"Gue gak nutup diri, gue sadar diri. Iya, dunia itu emang luas tapi lo cuma satu. Gue harus keliling dunia cari seseorang yang kayak lo? Udah gue bilang, lo cuma satu. Gue gak mau berjuang sampai sini. Kalaupun lo cape, gapapa. Gue tetep mau nunggu di sini, di belakang lo.
Gak apa-apa lo mau sama siapapun juga, tapi izinin gue untuk tetap bertahan, karena gue bertahan untuk kebahagiaan yang selama ini banyak gue rasain.
Gue tau, cuma lo yang bikin gue sebegininya. Jangan suruh lagi gue cari yang lain, percuma.
Selamat istirahat."
Sepenggal percakapan dari lelaki bertubuh jangkung ketika malam kesekian perempuan itu memaksa pergi darinya.
Perempuan itu hanya ingin lelaki mengerti bahwa dirinya tidak sesempurna bayangan orang-orang tentangnya. Ia yakin orang-orang yang mengaguminya hanya mengetahui sedikit;
dari sudut pandang seseorang yang sedang jatuh cinta dan menganggap semua hal di dunia ini indah.

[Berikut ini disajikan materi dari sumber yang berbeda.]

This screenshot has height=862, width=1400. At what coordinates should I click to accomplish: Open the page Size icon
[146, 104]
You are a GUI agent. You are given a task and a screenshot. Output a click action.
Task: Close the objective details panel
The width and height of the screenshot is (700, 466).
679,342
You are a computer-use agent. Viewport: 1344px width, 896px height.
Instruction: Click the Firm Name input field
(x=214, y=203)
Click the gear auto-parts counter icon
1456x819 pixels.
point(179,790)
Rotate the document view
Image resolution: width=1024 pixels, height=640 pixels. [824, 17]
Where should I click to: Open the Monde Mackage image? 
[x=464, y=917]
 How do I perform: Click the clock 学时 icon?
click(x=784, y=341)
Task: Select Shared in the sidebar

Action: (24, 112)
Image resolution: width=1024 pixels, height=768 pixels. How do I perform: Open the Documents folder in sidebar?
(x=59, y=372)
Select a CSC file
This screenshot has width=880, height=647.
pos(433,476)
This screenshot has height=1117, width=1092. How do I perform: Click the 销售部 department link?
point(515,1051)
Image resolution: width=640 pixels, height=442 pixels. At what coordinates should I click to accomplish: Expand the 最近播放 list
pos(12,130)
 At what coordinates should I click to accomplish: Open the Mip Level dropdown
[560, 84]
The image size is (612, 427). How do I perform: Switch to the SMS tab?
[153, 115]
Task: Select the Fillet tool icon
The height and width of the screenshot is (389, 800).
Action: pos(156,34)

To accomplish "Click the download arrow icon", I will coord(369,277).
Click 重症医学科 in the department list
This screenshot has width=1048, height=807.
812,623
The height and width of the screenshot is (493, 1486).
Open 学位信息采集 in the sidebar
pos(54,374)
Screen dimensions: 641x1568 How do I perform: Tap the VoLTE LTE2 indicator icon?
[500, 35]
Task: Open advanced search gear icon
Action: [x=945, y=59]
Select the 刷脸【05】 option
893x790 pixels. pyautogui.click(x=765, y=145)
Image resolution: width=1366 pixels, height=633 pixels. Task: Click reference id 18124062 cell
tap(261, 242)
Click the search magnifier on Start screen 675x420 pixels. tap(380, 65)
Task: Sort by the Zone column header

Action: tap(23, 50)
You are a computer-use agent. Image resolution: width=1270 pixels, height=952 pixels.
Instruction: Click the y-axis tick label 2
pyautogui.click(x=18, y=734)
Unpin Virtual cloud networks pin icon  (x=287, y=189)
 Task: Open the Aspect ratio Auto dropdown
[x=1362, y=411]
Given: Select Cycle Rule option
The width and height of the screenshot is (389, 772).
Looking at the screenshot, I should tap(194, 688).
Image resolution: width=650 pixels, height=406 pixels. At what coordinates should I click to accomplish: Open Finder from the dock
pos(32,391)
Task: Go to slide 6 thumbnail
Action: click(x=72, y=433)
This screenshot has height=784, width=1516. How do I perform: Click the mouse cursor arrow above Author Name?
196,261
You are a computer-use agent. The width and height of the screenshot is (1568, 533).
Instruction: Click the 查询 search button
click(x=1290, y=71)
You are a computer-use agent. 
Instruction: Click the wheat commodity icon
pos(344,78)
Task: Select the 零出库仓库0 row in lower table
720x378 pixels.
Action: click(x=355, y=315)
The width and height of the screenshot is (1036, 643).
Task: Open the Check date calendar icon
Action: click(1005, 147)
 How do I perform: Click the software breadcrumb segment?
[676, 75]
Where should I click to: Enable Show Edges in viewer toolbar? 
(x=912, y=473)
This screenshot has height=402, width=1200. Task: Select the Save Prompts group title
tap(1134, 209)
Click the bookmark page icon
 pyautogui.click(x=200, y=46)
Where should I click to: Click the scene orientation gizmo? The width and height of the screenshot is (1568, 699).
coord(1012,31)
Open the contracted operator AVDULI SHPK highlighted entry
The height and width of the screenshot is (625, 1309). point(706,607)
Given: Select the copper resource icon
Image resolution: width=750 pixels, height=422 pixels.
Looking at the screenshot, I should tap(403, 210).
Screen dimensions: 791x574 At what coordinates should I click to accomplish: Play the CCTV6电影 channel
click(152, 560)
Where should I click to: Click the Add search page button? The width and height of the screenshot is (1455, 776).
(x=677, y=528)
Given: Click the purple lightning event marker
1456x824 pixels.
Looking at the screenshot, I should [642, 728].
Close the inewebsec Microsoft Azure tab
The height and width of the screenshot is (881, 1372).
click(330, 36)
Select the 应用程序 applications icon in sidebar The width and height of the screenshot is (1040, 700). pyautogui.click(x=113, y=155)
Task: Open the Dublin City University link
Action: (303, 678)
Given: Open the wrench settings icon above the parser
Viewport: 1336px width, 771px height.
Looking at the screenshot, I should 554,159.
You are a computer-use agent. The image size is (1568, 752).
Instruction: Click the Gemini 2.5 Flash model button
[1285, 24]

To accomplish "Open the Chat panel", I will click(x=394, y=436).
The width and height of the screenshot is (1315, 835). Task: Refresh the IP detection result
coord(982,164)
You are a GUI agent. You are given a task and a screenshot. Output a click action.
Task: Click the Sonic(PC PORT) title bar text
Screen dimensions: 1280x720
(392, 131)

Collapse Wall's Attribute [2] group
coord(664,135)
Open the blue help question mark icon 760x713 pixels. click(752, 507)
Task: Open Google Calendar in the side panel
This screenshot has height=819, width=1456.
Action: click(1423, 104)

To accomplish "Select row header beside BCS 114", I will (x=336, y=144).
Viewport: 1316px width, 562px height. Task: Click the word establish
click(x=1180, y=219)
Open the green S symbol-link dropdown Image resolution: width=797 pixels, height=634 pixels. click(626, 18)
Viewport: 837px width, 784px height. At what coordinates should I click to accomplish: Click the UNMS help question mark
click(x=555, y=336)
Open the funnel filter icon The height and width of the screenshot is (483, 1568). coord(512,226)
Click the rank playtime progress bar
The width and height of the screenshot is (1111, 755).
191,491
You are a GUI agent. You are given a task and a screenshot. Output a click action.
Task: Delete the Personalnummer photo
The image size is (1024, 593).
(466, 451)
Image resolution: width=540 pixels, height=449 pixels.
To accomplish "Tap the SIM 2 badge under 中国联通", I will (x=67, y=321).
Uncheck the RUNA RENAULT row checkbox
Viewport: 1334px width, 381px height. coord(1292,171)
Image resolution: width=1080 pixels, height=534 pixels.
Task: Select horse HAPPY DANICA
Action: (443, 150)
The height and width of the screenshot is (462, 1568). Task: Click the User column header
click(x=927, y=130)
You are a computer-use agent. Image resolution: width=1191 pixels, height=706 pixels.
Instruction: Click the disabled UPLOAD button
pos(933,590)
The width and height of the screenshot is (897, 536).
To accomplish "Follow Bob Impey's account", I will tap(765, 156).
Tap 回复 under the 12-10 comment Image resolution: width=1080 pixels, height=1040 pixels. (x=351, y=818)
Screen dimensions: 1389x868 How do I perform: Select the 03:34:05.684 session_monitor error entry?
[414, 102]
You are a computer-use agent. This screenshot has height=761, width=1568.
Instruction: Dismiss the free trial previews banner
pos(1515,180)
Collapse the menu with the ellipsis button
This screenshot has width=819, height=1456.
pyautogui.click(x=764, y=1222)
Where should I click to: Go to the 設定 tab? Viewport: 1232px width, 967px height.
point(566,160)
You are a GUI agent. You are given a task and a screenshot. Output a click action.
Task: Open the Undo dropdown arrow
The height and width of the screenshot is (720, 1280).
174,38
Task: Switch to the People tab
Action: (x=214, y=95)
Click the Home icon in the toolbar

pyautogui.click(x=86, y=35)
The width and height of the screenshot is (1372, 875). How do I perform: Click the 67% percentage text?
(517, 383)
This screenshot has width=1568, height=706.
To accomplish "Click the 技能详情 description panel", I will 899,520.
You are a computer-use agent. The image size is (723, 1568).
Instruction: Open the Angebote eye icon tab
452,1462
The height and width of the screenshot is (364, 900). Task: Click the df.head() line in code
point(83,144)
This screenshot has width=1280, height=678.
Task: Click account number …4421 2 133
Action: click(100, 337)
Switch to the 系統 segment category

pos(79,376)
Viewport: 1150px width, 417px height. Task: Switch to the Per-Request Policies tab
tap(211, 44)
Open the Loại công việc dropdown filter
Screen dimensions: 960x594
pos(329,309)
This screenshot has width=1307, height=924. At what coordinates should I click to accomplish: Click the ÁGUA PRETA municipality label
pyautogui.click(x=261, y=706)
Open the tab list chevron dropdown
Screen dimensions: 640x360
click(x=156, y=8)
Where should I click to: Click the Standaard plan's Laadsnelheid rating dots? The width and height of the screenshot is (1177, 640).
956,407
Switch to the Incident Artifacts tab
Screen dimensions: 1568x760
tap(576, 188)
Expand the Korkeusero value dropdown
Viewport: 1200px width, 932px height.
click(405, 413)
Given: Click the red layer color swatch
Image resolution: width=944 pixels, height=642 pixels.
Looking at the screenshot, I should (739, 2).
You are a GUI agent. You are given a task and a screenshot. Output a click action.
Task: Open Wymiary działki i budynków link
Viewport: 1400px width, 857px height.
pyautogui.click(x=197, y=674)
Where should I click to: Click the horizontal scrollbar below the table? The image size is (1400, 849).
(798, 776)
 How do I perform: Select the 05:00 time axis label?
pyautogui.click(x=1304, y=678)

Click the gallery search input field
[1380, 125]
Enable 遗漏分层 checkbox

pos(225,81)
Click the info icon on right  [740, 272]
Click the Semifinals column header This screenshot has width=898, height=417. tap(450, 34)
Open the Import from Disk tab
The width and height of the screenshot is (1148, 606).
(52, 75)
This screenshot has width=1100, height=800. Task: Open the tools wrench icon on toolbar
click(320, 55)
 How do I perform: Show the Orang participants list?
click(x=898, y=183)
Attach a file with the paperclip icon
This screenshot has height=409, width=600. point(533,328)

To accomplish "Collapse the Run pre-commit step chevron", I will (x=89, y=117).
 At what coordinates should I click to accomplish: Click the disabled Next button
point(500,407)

Jika hal buruk terjadi pun tetap akan dilewati dengan bahagia karena cinta hanya proyeksi antara tipisnya bahagia dan luka di waktu yang sama, meski dari sudut pandang yang berbeda.
"Dia bisa mencintai gue dengan mengenal gue sebatas permukaannya, tapi gue gak yakin bakal ada yang benar-benar mencintai gue dengan segala kebodohan yang gue punya.
Mungkin bukan gak yakin, tapi belum yakin karena gue berkaca pada pengalaman cinta dangkal yang menyakitkan, lalu kehilangan yang begitu mendalam."